Al ver la sangre que salía a borbotones de la nariz y la boca de la mujer, Thurstan se apresuró a coger una toalla de una mesa que tenia cerca y le tapono la nariz, que se veía en carne viva y presentaba ya un oscuro tono violáceo.

—¿Quién te ha hecho esto, Mordea?

La cocinera levantó un brazo sin fuerza y señaló a Abrielle con un gesto acusador.

—Ha sido esa zorra altanera. Ella me ha tirado.

Con un ceño fruncido que daba miedo, Thurstan recorrió la estancia con la vista hasta encontrarse con la incisiva mirada de la nueva señora del castillo.

—Milady, yo…

—Nada importa lo que tengáis que decir al respecto —le interrumpió Abrielle—. Quiero que esa mujer esté fuera de aquí en menos de una hora.

Thurstan miró a Mordea con cara de pocos amigos y volvió la vista hacia Abrielle.
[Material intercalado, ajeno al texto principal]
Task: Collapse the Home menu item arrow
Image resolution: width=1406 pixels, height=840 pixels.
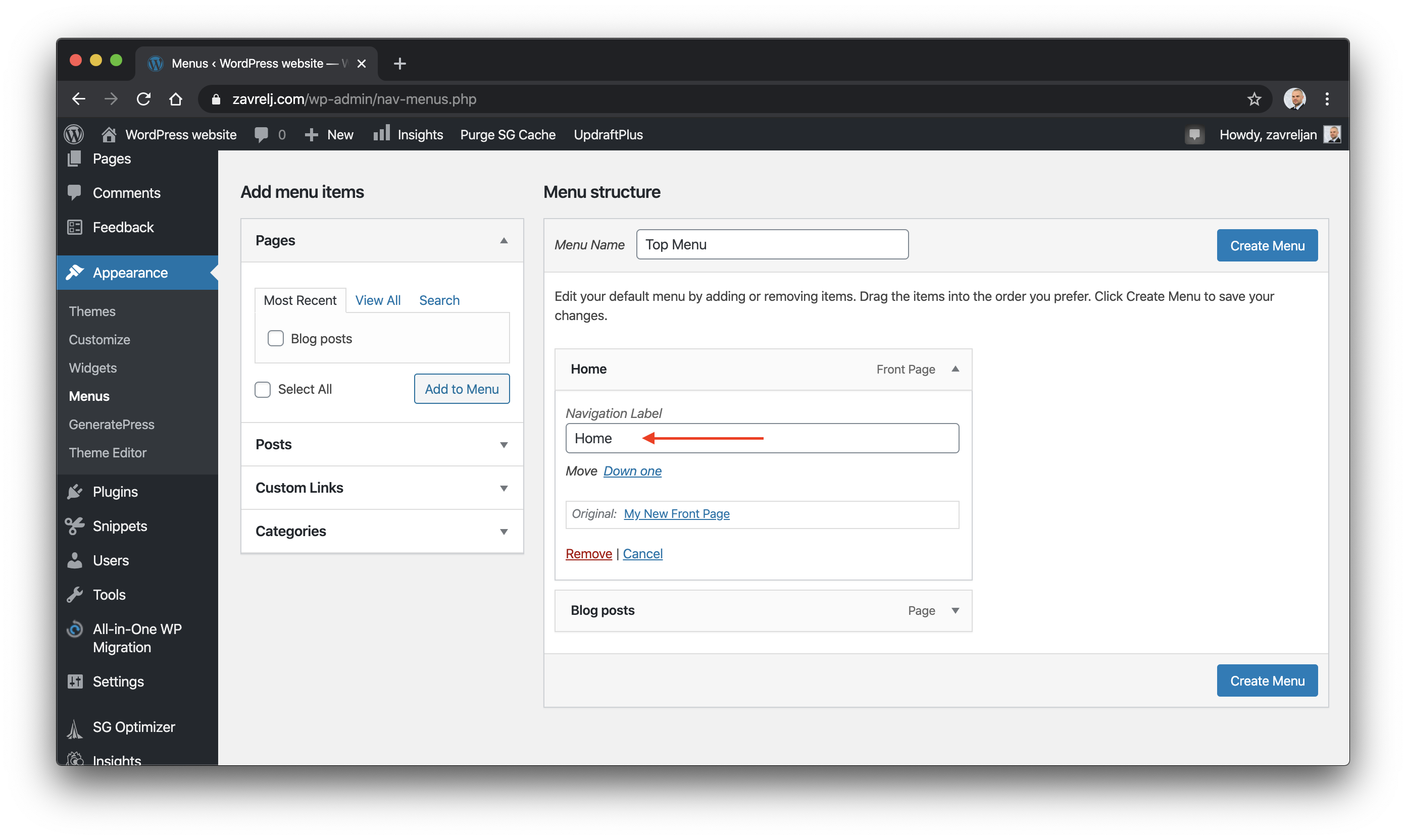Action: (x=956, y=369)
—Milady, el señor la trajo poco después de adquirir el castillo. Es la mejor cocinera que tenemos aquí.

Abrielle estuvo tentada de poner en entredicho aquella afirmación.

—Aun así, quiero que se vaya. No permitiré que un criado me ataque en mi propio castillo. —Y, dicho esto, extendió el brazo para señalar la puerta más cercana—. Os he dado una orden, así que cumplidla y expulsad a Mordea.

—Pero ¿no veis que es mayor? —protestó Thurstan—. ¿Cómo se las arreglará si la echáis de aquí?

—Sin duda imponiendo su voluntad a los demás, como está claro que lleva haciendo en esta cocina desde hace tiempo y como ha intentado hacer conmigo esta misma tarde. No permitiré que siga molestando ni martirizando un día más de lo necesario a aquellos que deberían obedecer sus órdenes. Que vaya a pedir clemencia a quienes ha estado desatendiendo deliberadamente.

Con un brusco ademán de desdén, Abrielle se volvió hacia los otros sirvientes y les pidió que cumplieran su orden de cargar la carretilla y llevarla al poblado de los siervos. Los criados, ansiosos por obedecerla, se empujaban unos a otros sonrientes mientras recogían la comida. Viendo su reacción no era descabellado suponer que Mordea les había hecho pasar las de Caín al frente de la cocina.

Abrielle miró un momento a su espalda y le sorprendió ver que Thurstan ayudaba a Mordea a salir de la cocina. Al oír que la anciana lo reprendía se percató de que Mordea sabía más de él qui cualquiera de los otros sirvientes que habían pasado a estar bajo .n autoridad, y le asaltó la sospecha.

—Si mi pobre madre estuviera viva, no habría consentido este terrible abuso. Habría acabado con esa mocosa sin pensárselo dos veces. Seguro que hubiera manchado de sangre el castillo entero de punta a punta para que se acordaran de ella.

—¡Chis! —exclamó Thurstan con impaciencia.

—¿Que pasa? ¿No quieres que esa zorra se entere de que casi somos parientes?

Thurstan vio la mirada de asombro de Abrielle.

—Mordea, no…

—¡Sí, Desmond de Marlé era mi hermano! —dijo a gritos la anciana—. Pero de diferente madre… y tú también podrías haber sido mi sobrino, Thurstan de Marlé, así que no pienses que eres más poderoso que yo.

Cuando salieron de la cocina, Abrielle sintió un escalofrío: la hermana de Desmond, un hombre sospechoso de tantos crímenes, los había estado alimentando. La muchacha se apresuró a salir al sol de otoño para tratar de librarse de lo que sentía ante tanta maldad.